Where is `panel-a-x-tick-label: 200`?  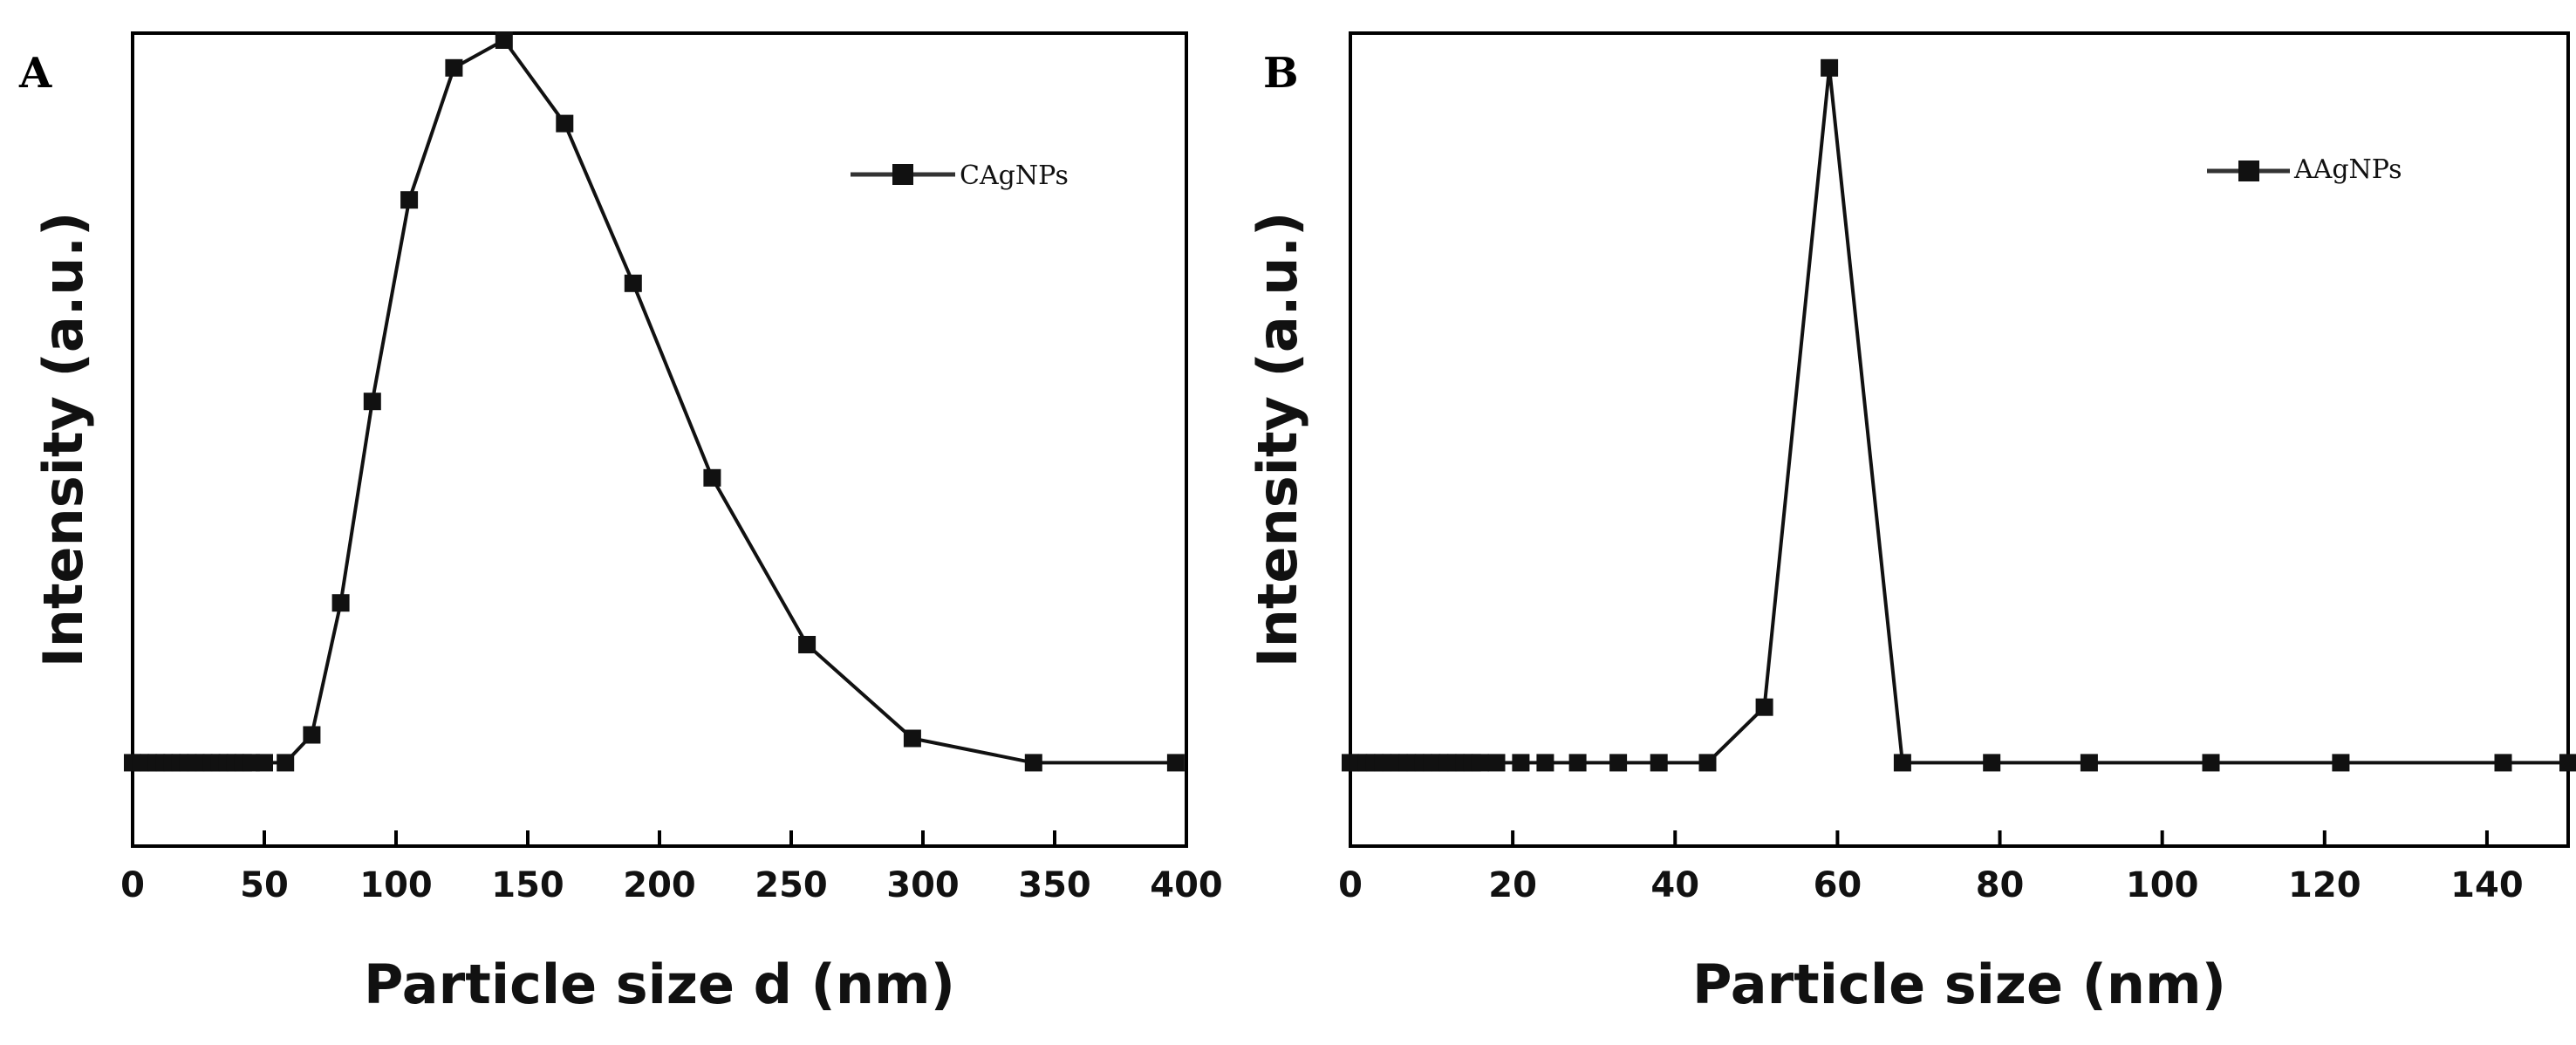
panel-a-x-tick-label: 200 is located at coordinates (660, 885).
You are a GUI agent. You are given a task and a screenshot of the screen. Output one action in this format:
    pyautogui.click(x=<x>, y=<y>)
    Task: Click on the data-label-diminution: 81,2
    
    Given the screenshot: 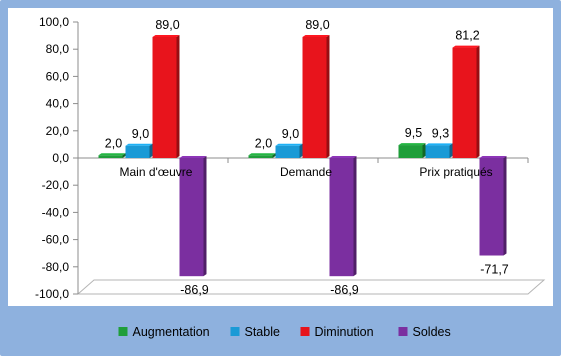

◇ ◇ ◇ ◇

-- Task brief --
Rewrite the lines of material starting at the line that contains "You are a GUI" and ending at the end of the material, replacing "screenshot" with "screen capture" and changing nothing else. Leave the pictures out of your answer.

-- Answer to this task --
You are a GUI agent. You are given a task and a screen capture of the screen. Output one action in this format:
    pyautogui.click(x=<x>, y=<y>)
    Task: Click on the data-label-diminution: 81,2
    
    Given the screen capture: 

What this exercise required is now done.